Mobile Academy in Warsaw: "Ghosts, phantoms, spectres and places they inhabit". Two-part interdisciplinary summer academy in Warsaw.
The Mobile Academy is a periodic scholarly institution of no permanent residence. An idea by two German women, Hannah Hurtzig and Carolin Hochleichter, it offers its participants intense, interdisciplinary programme concentrating on one particular subject. The courses are run by artists invited from all parts of the world. Together with participants, they carry out projects, studies, research and presentations. These will be complete with theory classes and field studies devoted to particular subjects. The courses offered cover such areas as acting, directing, performance, choreography, dance, photography and the theory of art. Prof. Maria Janion is Honorary President of Mobile Academy Warsaw. Events in Warsaw shall be held between 25 August and 10 September 2006.
Mobile Academy Warsaw are going to run an international comparison of what is ghastly in architecture, politics, art, theory and our everyday reality. For some time we have been able to observe both in us and in our environment a different degree of, let's say, social ‘ghastification', which might result either from our being haunted by ghastly powers coming from the Utopian no-place, or because one oneself used to be a ghost of a Utopian Communist community. And today, one might be whoever-wherever in the land of facts, something to the effect of not-I, which appears the condition and economic prerequisite of success. "The phantom of market economy has supplanted the ghost of Communism" (Heiner Müller). What, then, do the spectres of the future look like?

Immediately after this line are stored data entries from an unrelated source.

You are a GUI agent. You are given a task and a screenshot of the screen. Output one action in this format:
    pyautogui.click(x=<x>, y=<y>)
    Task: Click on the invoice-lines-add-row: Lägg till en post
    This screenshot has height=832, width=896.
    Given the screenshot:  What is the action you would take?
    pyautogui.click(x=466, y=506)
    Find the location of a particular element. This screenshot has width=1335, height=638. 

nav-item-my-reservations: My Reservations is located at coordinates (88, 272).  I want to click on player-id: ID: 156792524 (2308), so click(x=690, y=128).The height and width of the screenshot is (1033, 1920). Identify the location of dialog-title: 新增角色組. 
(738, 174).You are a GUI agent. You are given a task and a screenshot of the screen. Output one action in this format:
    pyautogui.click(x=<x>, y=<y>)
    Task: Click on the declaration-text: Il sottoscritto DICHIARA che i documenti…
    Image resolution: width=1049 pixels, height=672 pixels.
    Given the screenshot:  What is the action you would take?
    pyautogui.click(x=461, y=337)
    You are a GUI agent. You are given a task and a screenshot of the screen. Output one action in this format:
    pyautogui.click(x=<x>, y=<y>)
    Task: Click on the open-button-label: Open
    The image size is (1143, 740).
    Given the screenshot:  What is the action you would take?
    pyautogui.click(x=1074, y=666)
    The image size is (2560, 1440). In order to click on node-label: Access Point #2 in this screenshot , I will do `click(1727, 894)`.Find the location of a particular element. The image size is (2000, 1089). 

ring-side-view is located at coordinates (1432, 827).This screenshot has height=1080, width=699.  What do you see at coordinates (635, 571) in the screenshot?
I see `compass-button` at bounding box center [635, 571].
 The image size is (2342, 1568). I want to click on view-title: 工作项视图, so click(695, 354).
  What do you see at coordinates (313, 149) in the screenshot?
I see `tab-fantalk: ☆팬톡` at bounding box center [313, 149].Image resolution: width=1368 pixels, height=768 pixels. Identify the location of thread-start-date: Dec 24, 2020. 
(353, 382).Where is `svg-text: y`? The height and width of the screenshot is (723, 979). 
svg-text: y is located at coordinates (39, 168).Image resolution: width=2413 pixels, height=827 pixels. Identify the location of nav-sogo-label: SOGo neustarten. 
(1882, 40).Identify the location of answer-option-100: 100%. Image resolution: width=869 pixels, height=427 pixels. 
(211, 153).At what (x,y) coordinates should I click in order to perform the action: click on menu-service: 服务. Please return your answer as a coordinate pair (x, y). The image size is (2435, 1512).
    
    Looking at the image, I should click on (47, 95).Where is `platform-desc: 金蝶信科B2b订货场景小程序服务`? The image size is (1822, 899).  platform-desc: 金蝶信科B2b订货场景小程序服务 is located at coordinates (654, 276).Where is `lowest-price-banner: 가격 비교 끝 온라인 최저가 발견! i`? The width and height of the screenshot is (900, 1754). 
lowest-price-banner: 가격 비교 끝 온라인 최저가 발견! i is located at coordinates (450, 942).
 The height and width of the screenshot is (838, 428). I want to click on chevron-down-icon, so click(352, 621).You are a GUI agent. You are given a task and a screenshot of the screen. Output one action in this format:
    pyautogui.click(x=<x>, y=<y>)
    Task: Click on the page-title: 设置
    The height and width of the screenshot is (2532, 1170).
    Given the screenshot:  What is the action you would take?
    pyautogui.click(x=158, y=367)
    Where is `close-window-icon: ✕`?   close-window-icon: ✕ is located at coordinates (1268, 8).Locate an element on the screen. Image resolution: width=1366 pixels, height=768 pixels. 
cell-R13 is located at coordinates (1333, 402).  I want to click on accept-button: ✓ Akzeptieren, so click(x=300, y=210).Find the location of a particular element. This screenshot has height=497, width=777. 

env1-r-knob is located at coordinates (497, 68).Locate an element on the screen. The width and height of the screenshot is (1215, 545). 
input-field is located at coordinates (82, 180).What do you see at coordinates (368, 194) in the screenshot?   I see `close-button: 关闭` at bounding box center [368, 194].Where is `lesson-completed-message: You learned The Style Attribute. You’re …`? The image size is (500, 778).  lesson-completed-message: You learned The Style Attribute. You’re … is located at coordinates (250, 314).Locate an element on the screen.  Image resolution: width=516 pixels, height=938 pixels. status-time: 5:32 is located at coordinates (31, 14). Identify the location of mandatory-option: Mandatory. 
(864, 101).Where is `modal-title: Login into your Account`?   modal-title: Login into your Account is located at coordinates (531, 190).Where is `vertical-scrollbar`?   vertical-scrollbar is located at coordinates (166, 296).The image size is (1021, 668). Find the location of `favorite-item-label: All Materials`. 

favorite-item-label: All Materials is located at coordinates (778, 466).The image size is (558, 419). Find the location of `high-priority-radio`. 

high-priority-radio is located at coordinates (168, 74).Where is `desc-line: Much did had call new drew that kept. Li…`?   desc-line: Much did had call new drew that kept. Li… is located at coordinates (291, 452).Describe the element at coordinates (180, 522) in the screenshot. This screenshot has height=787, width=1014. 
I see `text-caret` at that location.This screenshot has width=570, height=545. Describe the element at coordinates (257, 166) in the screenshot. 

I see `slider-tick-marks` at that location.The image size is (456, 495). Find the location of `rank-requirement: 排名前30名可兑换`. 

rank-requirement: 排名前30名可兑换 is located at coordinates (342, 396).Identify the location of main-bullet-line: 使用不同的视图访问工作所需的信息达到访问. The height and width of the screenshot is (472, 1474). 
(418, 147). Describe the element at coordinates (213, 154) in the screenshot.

Polish Audiovisual Publishers record "Cargo Sofia-Warsaw" project, one of the undertakings carried out within Mobile Academy Warsaw. Audiences travel round Europe in a lorry specially adapted for the purpose, with a professionally constructed auditorium inside. They watch the town, people, their behaviour in different situations, sometimes they interact with them in a way provoked by the director-author of the project, the Swiss Stefan Kaegi. The vehicle is driven by two proferssional Bulgarian drivers. In Warsaw, the lorry will leave four times from the Rozmaitości Theatre to take its passengers on a 90-min. trip round the town.